Es, quizás, este punto lo que limita la postura marroquí frente al conflicto. Aun así, su sociedad civil se manifiesta favorablemente a la causa palestina y al no reconocimiento del Estado de Israel. Rabat enfrenta el desafío de mitigar la polarización del público, que se encuentra firmemente posicionado, y mantener los vínculos con Israel, aunque se hallen paralizados por la coyuntura. Un ejemplo de ello es que la guerra ha afectado una de las áreas de cooperación bilateral más prósperas: el turismo.
No obstante, Marruecos es consistente en su apoyo a la solución de los dos Estados, al envío de ayuda humanitaria a Gaza, y al llamado a un alto al fuego. Simplemente, equilibra estos aspectos con sus intereses estratégicos en relación con Israel, lo que fue evidente en una Conferencia Árabe Islámica celebrada en Riad, donde optó por no respaldar acciones específicas contra sus vínculos con el Estado judío, como la decisión de mantener a su embajador en Tel Aviv.
Una postura más firme es de Argelia hacia Palestina. Su clara condena hacia Israel lo responsabiliza por la escalada de violencia, reivindicando el derecho de los palestinos a luchar contra la ocupación
sionista. En su campaña electoral, el presidente Tebboune mencionó que su país no tenía intenciones de abandonar la causa palestina, reafirmando su postura al proponer la construcción de hospitales en Gaza y ofrecer apoyo humanitario. Aunque en momentos se interpretaron tales declaraciones como una señal de que Argelia podría intervenir militarmente, el gobierno aclaró que sus intenciones son humanitarias y su posición, pacifista.
Constantemente, el gobierno argelino responsabiliza a Israel por la guerra y los efectos que ésta conlleva, culpándolo por la ocupación de colonos israelíes, que consideran el núcleo del conflicto. También ha solicitado en reiteradas ocasiones la intervención internacional para poner fin al conflicto y otorgar protección al pueblo palestino, reivindicando sus legítimos derechos a establecer un Estado independiente en las fronteras de 1967.

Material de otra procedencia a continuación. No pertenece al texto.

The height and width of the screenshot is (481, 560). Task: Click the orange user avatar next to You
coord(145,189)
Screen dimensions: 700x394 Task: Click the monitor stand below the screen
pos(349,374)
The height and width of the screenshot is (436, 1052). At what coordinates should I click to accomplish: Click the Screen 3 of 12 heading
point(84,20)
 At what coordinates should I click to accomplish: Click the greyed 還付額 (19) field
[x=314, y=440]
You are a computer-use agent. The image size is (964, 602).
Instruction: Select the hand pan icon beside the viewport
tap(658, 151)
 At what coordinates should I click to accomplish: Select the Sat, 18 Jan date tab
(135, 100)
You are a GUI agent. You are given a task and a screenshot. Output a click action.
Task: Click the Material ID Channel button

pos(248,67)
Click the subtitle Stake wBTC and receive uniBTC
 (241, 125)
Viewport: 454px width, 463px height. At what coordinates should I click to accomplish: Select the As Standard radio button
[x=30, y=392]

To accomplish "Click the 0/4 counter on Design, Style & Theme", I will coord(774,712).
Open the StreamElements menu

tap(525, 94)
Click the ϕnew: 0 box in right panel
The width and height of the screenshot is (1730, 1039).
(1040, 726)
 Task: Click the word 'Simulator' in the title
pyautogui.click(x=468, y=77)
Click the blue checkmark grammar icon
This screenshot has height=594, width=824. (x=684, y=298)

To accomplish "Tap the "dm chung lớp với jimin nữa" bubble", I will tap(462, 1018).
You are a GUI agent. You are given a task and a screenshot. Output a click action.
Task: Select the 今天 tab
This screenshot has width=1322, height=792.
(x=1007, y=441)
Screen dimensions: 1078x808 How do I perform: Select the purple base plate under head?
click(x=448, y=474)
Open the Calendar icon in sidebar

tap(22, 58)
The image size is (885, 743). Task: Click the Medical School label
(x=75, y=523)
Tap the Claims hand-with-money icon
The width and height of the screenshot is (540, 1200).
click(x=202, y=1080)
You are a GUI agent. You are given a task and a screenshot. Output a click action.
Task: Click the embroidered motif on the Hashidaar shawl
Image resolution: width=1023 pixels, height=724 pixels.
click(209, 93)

Entre protestas y sentimientos pro-palestinos se alza el pueblo tunecino, que ha realizado múltiples manifestaciones desde el comienzo del conflicto. Si bien Túnez es un país fragmentado por sus crisis internas, ahora ha logrado unirse. Su presidente, Kais Saied, ha sido muy crítico con la comunidad internacional, particularmente con Francia y Estados Unidos, a quienes él y la sociedad civil acusan de apoyar las acciones de Israel. Se le reclama a Occidente por su parcialidad. Desde el gobierno tunecino, se ha instado a los miembros del Consejo de Seguridad a poner fin a la muerte de civiles con un alto al fuego, y al colonialismo practicado en la región. Asimismo, a nivel interno, se analiza un proyecto de ley para criminalizar cualquier tipo de relación con entidades sionistas.
A lo largo de un año de conflicto, el Norte de África ha evidenciado reacciones diversas que reflejan una inclinación mayormente solidaria hacia la causa palestina. Aunque Marruecos busca equilibrar su apoyo humanitario con sus relaciones diplomáticas, Argelia toma una postura firme contra Israel, y Túnez se une en protestas masivas en favor de Palestina. Estas dinámicas evidencian las complejidades y tensiones que configuran una región en un contexto de creciente violencia.